O Uxua tem um projeto de desenvolvimento sustentável aliado a um gosto muito apurado. Com raízes no glamour da moda, (Wilbert Das é ex diretor criativo da marca italiana Diesel) consegue entregar sem problemas um conceito cheio de simplicidade e complexidade ao mesmo tempo… Sem dúvida, é uma manifestação de ordem comunicativa, através de vários meios de linguagem… Desde a valorização e restauração da arquitetura local, passando pela pintura, esculturas, desenho, música, dança e gastronomia.

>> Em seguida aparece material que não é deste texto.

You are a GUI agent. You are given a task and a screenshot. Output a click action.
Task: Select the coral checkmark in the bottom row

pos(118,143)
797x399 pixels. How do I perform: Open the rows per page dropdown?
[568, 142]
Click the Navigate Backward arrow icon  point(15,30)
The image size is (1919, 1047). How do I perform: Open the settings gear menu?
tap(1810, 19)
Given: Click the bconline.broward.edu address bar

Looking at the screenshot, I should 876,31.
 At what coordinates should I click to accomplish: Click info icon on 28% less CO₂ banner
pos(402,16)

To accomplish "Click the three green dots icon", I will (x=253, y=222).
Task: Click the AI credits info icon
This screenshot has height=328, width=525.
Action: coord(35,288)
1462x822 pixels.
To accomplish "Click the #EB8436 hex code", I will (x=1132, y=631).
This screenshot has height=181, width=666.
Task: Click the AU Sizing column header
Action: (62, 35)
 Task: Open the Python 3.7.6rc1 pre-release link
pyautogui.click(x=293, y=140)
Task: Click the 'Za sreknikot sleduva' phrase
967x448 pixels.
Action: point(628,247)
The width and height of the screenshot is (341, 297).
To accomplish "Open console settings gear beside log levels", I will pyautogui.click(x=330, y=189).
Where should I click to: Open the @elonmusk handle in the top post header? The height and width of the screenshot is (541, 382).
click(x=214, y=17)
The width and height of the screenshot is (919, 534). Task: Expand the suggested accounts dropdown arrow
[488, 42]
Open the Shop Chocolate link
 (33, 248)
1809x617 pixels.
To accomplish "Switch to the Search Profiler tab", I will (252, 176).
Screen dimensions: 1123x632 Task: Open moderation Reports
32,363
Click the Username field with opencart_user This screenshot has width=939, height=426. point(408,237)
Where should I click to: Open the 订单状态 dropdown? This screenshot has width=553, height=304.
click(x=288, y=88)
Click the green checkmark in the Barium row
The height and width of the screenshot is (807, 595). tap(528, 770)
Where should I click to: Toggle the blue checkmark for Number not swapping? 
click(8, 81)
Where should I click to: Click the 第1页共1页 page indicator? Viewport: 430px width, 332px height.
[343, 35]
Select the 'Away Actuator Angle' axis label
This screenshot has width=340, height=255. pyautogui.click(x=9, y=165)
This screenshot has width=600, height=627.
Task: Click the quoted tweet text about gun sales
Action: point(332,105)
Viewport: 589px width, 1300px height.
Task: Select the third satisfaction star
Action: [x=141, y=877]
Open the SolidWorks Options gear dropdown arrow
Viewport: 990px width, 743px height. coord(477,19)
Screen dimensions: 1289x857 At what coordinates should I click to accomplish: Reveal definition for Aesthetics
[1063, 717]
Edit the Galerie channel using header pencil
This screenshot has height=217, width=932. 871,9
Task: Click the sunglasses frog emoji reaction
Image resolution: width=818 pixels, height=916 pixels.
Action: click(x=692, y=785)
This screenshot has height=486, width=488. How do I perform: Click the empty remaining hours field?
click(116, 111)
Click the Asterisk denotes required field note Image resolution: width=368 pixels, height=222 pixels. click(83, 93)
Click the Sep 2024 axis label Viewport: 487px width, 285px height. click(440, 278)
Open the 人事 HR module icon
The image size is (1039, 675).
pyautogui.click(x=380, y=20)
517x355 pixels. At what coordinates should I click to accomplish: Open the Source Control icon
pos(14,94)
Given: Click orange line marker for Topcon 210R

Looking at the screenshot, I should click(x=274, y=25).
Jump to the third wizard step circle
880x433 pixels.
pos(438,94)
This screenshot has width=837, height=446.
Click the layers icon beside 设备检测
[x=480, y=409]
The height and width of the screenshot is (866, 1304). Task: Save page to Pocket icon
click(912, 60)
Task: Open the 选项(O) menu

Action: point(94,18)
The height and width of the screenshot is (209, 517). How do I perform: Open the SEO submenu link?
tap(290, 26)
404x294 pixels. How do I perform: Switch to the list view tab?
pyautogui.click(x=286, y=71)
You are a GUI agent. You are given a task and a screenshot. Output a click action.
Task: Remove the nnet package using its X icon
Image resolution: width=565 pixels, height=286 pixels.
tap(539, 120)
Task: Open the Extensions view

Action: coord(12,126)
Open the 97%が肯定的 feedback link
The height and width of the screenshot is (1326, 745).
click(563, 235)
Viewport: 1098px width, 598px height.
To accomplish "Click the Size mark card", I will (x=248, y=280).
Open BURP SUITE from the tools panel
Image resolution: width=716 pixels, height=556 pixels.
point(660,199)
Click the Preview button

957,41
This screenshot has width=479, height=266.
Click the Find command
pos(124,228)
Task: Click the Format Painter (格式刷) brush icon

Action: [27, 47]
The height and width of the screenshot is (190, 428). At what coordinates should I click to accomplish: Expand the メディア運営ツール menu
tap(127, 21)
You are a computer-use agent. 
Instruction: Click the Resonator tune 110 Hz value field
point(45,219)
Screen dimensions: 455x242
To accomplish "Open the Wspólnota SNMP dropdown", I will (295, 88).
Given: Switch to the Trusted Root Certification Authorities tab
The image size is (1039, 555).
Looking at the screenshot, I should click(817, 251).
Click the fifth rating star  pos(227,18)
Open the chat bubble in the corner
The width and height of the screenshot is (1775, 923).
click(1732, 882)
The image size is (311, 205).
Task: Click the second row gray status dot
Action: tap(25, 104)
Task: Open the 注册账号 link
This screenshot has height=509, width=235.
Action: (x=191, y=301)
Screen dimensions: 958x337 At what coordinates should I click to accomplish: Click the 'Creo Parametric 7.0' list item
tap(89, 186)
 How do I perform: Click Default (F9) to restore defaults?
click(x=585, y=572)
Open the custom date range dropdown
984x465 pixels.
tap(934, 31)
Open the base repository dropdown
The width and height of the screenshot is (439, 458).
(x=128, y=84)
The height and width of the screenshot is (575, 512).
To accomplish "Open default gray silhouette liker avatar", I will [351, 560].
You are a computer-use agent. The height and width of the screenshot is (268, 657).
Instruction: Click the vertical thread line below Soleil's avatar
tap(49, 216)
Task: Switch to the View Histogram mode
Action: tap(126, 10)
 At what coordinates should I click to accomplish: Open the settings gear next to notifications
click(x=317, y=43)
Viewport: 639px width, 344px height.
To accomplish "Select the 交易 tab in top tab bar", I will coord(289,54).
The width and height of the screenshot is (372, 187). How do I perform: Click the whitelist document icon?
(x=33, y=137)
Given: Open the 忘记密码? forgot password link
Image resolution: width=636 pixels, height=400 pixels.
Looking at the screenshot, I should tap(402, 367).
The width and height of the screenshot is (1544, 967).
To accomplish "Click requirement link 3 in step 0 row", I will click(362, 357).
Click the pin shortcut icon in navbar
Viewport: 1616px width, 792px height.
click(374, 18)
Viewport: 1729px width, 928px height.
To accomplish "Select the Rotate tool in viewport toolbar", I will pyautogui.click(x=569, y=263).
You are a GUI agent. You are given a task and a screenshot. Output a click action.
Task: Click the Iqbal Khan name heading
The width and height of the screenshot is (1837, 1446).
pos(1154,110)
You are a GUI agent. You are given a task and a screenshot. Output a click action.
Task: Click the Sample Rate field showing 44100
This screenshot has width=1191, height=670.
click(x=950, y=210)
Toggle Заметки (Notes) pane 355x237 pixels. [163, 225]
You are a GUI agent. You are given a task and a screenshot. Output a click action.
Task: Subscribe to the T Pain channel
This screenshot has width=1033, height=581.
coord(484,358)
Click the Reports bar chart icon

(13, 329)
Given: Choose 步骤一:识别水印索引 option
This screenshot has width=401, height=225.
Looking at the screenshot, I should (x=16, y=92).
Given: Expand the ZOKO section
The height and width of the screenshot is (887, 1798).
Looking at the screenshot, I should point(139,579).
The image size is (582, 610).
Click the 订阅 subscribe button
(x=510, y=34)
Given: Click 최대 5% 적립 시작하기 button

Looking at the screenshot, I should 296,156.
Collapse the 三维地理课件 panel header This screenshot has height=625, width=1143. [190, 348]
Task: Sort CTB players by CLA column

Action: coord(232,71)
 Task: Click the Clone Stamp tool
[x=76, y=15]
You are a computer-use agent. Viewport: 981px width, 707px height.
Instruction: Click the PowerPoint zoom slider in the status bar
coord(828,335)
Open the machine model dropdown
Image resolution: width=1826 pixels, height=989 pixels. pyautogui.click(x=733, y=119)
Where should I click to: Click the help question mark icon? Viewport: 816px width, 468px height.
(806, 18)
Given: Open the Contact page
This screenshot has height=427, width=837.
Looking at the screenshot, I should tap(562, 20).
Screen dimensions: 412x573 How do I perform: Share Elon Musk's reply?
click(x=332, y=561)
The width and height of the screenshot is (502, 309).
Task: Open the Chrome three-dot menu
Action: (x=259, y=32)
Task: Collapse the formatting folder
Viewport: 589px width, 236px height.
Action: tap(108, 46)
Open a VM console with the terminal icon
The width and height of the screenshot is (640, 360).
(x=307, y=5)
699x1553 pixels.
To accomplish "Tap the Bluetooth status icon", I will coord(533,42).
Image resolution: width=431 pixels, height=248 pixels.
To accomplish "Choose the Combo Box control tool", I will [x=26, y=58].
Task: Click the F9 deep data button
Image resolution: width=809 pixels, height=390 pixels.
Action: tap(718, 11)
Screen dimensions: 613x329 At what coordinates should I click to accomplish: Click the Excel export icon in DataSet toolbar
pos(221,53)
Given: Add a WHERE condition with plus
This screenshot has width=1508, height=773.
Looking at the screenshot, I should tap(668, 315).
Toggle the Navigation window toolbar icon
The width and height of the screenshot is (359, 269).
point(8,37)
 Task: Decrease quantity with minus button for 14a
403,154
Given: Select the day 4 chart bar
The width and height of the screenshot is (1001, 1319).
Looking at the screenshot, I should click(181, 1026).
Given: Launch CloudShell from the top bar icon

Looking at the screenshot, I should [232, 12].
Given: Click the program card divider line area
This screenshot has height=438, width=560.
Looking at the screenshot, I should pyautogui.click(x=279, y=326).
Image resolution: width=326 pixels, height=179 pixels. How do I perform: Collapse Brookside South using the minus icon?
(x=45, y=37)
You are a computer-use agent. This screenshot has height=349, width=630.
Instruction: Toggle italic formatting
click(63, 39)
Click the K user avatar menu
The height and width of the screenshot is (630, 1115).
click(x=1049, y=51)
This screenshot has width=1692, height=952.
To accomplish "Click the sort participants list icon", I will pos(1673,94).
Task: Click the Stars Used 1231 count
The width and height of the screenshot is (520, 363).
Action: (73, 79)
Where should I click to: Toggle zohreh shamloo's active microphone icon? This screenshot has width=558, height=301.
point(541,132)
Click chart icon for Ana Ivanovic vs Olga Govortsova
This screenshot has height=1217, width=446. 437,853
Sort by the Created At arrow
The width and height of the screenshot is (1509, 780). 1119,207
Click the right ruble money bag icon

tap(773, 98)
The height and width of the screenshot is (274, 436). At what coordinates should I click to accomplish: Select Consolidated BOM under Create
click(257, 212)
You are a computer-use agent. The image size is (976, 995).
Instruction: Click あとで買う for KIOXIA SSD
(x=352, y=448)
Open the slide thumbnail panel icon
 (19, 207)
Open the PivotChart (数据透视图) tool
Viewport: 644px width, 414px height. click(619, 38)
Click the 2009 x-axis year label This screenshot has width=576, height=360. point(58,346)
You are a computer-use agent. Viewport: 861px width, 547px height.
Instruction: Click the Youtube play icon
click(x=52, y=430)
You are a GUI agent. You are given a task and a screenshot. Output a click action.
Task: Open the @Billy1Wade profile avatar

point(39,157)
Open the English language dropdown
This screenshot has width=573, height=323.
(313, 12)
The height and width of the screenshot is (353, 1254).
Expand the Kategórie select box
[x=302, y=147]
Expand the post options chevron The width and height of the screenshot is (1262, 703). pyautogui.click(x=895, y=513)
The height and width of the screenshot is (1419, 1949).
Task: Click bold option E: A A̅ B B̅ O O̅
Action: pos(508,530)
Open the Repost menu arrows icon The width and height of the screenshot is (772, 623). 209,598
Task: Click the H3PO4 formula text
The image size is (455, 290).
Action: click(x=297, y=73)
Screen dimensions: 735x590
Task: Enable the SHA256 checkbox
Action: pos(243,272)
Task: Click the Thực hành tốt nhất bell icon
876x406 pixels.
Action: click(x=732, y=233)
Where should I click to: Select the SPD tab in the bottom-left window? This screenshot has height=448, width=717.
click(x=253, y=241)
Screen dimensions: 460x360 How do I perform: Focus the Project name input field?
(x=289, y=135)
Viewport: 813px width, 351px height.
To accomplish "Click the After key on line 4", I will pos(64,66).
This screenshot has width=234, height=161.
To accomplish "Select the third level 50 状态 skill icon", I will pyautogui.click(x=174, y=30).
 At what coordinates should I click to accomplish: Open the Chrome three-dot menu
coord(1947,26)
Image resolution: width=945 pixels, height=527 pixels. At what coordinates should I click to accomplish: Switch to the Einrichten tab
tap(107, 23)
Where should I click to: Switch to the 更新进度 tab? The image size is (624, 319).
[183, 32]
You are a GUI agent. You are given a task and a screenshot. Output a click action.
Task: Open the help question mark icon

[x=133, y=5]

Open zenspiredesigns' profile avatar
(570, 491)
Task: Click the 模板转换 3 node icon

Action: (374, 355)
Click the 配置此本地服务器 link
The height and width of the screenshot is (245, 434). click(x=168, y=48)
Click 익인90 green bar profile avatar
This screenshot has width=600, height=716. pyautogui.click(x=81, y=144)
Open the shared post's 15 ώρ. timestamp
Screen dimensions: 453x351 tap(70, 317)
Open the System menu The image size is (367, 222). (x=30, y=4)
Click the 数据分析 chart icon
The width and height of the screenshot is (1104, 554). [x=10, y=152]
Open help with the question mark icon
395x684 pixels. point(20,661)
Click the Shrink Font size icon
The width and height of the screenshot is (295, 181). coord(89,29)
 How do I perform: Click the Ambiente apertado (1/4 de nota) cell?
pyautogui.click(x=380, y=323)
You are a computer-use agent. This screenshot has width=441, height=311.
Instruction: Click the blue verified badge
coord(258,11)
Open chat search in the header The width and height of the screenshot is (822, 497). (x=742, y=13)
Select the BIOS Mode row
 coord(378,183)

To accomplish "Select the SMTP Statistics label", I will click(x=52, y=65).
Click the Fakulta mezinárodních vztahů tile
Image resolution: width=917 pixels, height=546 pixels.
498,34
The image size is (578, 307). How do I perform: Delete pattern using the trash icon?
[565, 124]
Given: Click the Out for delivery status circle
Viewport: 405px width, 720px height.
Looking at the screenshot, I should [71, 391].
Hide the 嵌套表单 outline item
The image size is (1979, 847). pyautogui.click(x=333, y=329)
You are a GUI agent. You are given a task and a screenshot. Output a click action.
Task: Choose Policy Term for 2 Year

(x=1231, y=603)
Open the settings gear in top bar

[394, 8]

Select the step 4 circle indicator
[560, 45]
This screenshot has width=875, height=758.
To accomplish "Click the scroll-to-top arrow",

O processo criativo do Uxua vem da percepção e da interpretação do que é Trancoso pelos olhos e pelo coração de Wilbert Das, resultando em uma releitura poética e provocadora. Com uma bandeira do slow turism, a proposta do Uxua para Trancoso é promover a manifestação das habilidades dos artesãos locais e a perfeita razão entre a transformação e a preservação cultural, através da apresentação de um alto padrão de hotelaria intimamente ligado ao senso de ineditismo singular.

Usando uma linguagem especial para comunicar o real valor e importância que Trancoso tem para a história e cultura brasileira, o Uxua hoje é o mensageiro da comunidade para o mundo. É intrigante ver como eles conseguem ser arte e ao mesmo tempo galeria para outros artistas, numa profusão artística retroalimentada.

Ao entrar em contato com todo o conceito do Uxua, é possível entender o sentido que tem. A estética de negócio em si é uma resposta ao questionamento de como é possível desenvolver sustentavelmente uma região com alto potencial turístico sem explorar, sem deformar e sem agredir…

Tal qual na arte, sem dúvida, surge aqui uma boa reflexão e uma bela obra-prima bem no coração do Quadrado em Trancoso, Bahia, Brasil!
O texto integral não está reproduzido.